** Start **
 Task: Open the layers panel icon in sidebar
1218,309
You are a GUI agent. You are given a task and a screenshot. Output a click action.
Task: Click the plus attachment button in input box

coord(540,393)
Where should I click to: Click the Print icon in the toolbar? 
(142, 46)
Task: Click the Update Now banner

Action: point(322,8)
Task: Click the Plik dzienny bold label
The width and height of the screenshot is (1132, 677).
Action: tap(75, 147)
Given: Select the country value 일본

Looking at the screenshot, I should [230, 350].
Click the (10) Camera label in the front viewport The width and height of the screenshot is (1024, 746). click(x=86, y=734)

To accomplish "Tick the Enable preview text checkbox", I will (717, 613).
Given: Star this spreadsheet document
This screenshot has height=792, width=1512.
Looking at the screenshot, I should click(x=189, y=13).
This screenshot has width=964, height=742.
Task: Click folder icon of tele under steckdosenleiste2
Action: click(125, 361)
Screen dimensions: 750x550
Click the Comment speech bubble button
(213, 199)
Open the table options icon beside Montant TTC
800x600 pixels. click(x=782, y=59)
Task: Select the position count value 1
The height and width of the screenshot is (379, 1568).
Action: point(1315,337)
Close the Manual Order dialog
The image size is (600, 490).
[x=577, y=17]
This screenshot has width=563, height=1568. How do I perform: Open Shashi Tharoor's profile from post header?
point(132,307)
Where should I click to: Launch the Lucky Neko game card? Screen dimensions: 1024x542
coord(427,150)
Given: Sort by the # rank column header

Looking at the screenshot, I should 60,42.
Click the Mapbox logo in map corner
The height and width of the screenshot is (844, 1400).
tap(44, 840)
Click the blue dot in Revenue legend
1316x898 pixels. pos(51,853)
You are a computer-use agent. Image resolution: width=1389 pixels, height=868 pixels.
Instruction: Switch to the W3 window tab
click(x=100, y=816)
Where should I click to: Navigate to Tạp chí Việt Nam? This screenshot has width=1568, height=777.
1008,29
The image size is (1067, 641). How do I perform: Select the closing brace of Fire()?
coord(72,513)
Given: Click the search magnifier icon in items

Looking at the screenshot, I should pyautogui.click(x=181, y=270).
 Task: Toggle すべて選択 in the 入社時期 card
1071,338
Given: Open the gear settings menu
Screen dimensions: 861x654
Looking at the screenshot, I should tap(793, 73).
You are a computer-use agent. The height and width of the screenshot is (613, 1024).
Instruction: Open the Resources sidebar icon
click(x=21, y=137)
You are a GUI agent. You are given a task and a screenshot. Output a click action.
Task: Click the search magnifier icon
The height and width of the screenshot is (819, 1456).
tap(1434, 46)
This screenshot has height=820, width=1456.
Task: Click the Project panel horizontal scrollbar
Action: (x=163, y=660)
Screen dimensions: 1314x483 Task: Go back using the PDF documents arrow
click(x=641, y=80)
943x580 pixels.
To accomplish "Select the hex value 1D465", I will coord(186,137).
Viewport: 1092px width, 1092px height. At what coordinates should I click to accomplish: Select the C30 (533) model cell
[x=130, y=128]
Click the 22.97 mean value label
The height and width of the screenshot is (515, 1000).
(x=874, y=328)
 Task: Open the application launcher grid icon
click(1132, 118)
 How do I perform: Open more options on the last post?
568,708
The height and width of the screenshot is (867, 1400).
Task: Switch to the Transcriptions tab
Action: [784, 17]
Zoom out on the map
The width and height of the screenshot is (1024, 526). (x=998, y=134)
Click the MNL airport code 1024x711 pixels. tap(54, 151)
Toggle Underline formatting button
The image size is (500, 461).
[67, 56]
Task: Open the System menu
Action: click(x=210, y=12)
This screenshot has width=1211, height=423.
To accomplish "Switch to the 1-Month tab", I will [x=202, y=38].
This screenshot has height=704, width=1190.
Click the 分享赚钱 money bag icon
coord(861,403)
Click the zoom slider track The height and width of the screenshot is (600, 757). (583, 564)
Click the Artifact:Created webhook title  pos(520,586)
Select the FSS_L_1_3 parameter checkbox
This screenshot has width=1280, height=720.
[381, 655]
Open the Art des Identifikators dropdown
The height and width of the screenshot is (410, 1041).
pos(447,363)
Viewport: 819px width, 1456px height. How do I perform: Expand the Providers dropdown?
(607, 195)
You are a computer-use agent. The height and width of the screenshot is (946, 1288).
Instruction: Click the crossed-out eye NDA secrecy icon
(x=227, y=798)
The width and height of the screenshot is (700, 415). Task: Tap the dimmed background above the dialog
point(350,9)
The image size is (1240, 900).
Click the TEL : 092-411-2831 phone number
** End **
TASK BRIEF:
Turn the records above into a JSON list of strings, one string per line and no blank lines, starting at the line containing "Click the (10)" and ending at the line containing "Looking at the screenshot, I should tap(793, 73).".

EXERCISE SOLUTION:
[
  "Click the (10) Camera label in the front viewport The width and height of the screenshot is (1024, 746). click(x=86, y=734)",
  "To accomplish \"Tick the Enable preview text checkbox\", I will (717, 613).",
  "Given: Star this spreadsheet document",
  "This screenshot has height=792, width=1512.",
  "Looking at the screenshot, I should click(x=189, y=13).",
  "This screenshot has width=964, height=742.",
  "Task: Click folder icon of tele under steckdosenleiste2",
  "Action: click(125, 361)",
  "Screen dimensions: 750x550",
  "Click the Comment speech bubble button",
  "(213, 199)",
  "Open the table options icon beside Montant TTC",
  "800x600 pixels. click(x=782, y=59)",
  "Task: Select the position count value 1",
  "The height and width of the screenshot is (379, 1568).",
  "Action: point(1315,337)",
  "Close the Manual Order dialog",
  "The image size is (600, 490).",
  "[x=577, y=17]",
  "This screenshot has width=563, height=1568. How do I perform: Open Shashi Tharoor's profile from post header?",
  "point(132,307)",
  "Where should I click to: Launch the Lucky Neko game card? Screen dimensions: 1024x542",
  "coord(427,150)",
  "Given: Sort by the # rank column header",
  "Looking at the screenshot, I should 60,42.",
  "Click the Mapbox logo in map corner",
  "The height and width of the screenshot is (844, 1400).",
  "tap(44, 840)",
  "Click the blue dot in Revenue legend",
  "1316x898 pixels. pos(51,853)",
  "You are a computer-use agent. Image resolution: width=1389 pixels, height=868 pixels.",
  "Instruction: Switch to the W3 window tab",
  "click(x=100, y=816)",
  "Where should I click to: Navigate to Tạp chí Việt Nam? This screenshot has width=1568, height=777.",
  "1008,29",
  "The image size is (1067, 641). How do I perform: Select the closing brace of Fire()?",
  "coord(72,513)",
  "Given: Click the search magnifier icon in items",
  "Looking at the screenshot, I should pyautogui.click(x=181, y=270).",
  " Task: Toggle すべて選択 in the 入社時期 card",
  "1071,338",
  "Given: Open the gear settings menu",
  "Screen dimensions: 861x654",
  "Looking at the screenshot, I should tap(793, 73)."
]